PARIS, June 8 – Roger Federer, with a first French Open and a career Grand Slam carved into his storyboard of achievements, believes he is poised for another record-setting spell, with time stacked in his favour.
The Swiss maestro realised a lifetime dream of finally lifting a Roland Garros title to become only the sixth man in history to win all four majors with his 6-1, 7-6 (7/1), 6-4 victory over Robin Soderling equalling Pete Sampras’s record of 14 Grand Slam trophies.
But Federer, who is not 28 until August, vowed there is more to come, with his professional ambition fuelled further by his private life soon to be enriched by wife Mirka bearing their first child.

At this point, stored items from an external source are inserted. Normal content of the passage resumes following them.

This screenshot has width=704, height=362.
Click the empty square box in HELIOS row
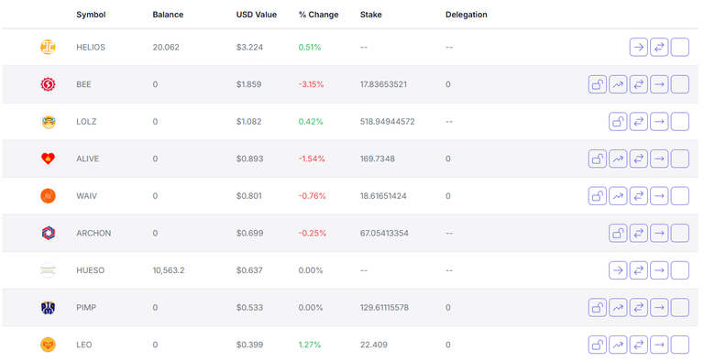click(680, 47)
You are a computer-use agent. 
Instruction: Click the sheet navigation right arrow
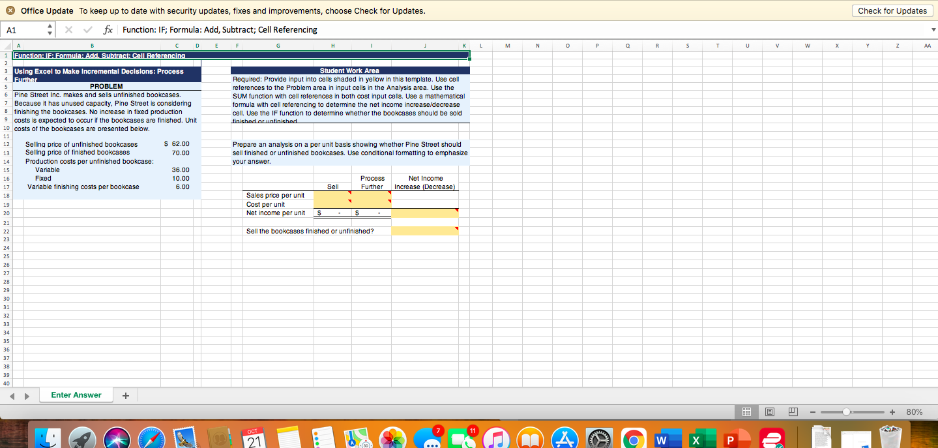click(26, 395)
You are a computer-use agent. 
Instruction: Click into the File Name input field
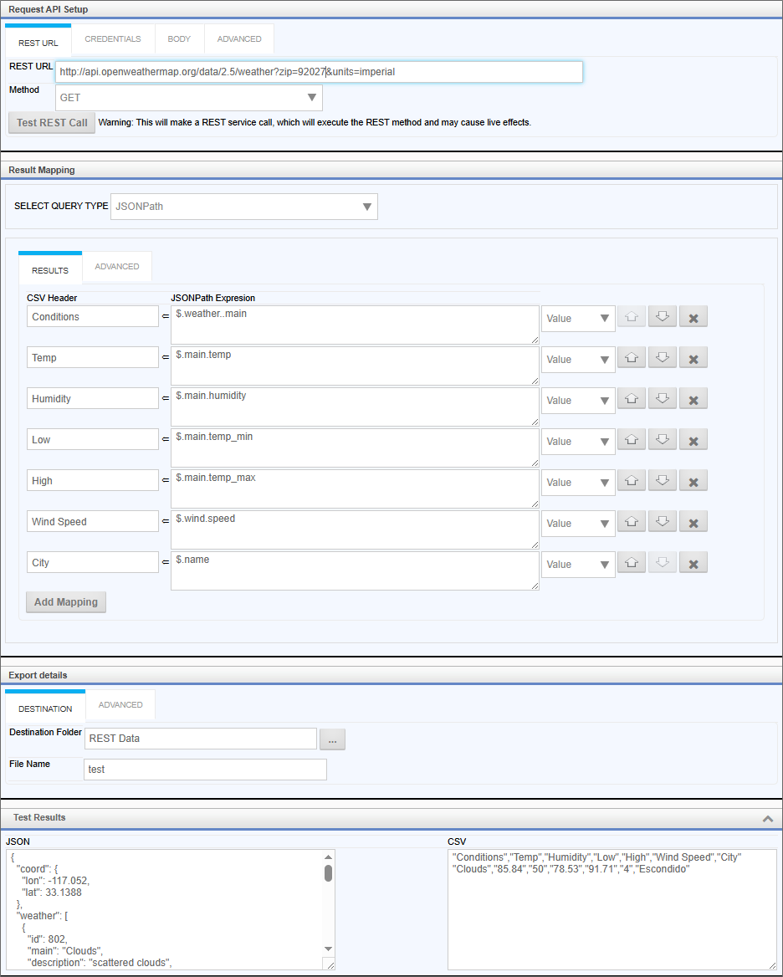click(x=205, y=770)
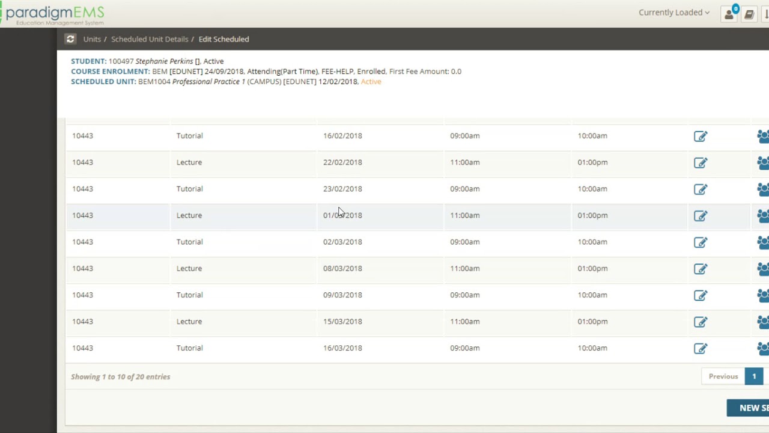The width and height of the screenshot is (769, 433).
Task: Edit the Lecture session dated 08/03/2018
Action: pyautogui.click(x=701, y=269)
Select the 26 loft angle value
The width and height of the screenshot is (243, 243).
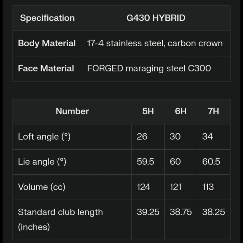[142, 136]
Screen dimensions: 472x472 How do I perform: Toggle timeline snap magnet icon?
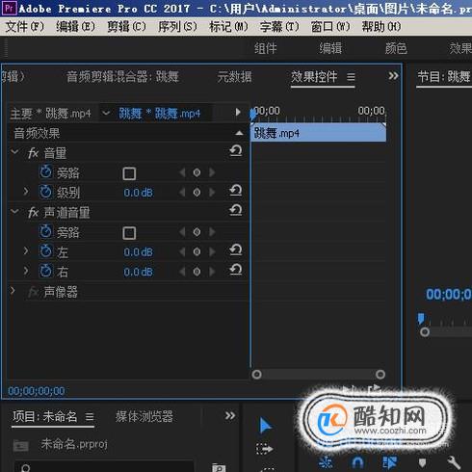pos(357,462)
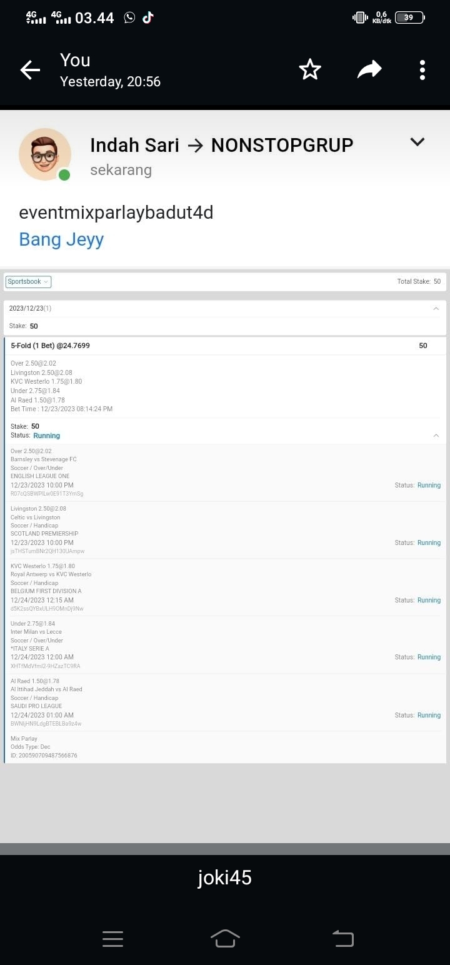Tap the back arrow icon

(x=30, y=70)

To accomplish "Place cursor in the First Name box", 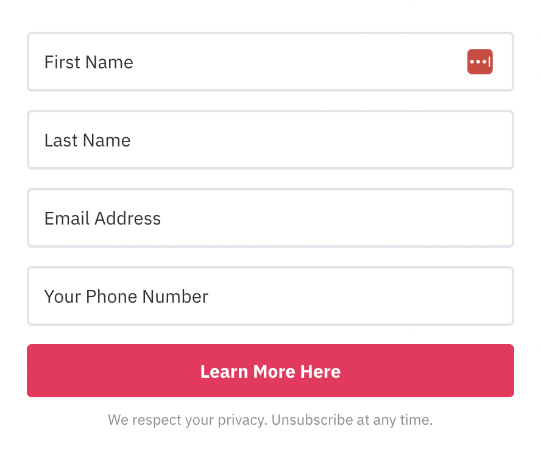I will point(244,62).
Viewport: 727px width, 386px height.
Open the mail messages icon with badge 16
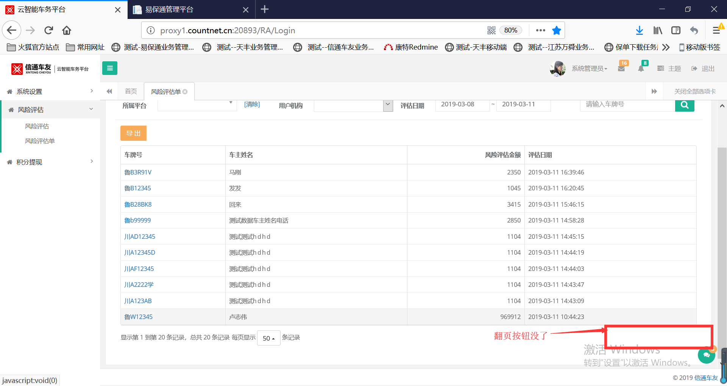click(x=621, y=68)

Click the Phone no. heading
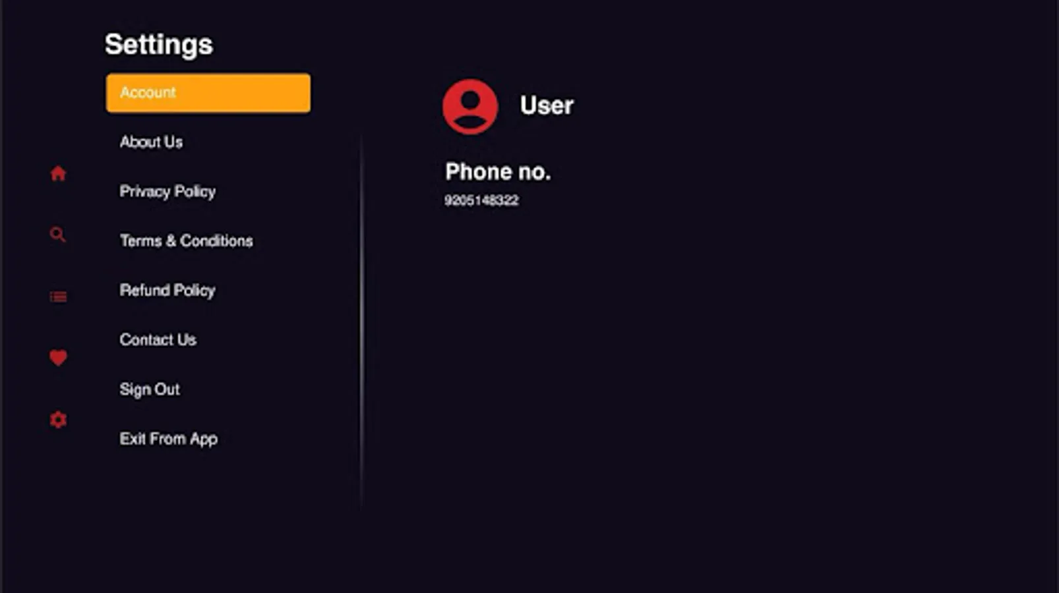[499, 171]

Federer, acutely aware of the history of the sport, knows that Sampras was four years older, at 31, when he won his last Grand Slam title at the US Open in 2002.
Andre Agassi was already 29 when he won in Paris in 1999 to become the fifth man to complete the Grand Slam.
The colourful American, who presented the French Open trophy to Federer on Sunday, won the last major of his career, his eighth in total, at the Australian Open in 2003 when he was 33.
Agassi was still reaching Grand Slam finals at 35, when he lost the 2005 US Open final to Federer.
The Swiss also knows that more majors will only serve to finish, once and for all, arguments over who is the greatest player of all time.
"I just tried to have the best possible career I can. I think it should be judged at the very end. How well did I do? Good? Great? Very good? Or medium? It’s for other people to decide," said Federer.
"Right now, I’m still playing. I haven’t retired, and I think I still have many more tournaments to go and many more Grand Slams.
"I’ll give it my best shot to have the best possible career.
"I hope I can maintain the records I have and I hope to break some other ones along the way. I hope to stay healthy. That’s most important because motivation and drive is not a problem for me."
Next Grand Slam stop for Federer will be the All England Club from June 22
where he will attempt to win back the Wimbledon title he had held for five years until Rafael Nadal took it back to Spain last year.
Nadal, who had defeated Federer in the last three finals in Paris, had himself been knocked out in the fourth round here by Soderling.
The world number one, so long Federer’s nemesis, is now a doubt for Wimbledon because of a knee injury, a factor that only serves to boost the new French Open champion’s outlook on life and career.
"If I had to retire tomorrow I would be happy because I feel like I’ve put everything out there," added Federer.
"I always said it doesn’t matter when I retire, I’ll be at peace. I can walk away from this game tomorrow, but I don’t choose to because I love this game too much.
"Tennis is not forever; I know that. But I’ll try to definitely enjoy it as long as I can."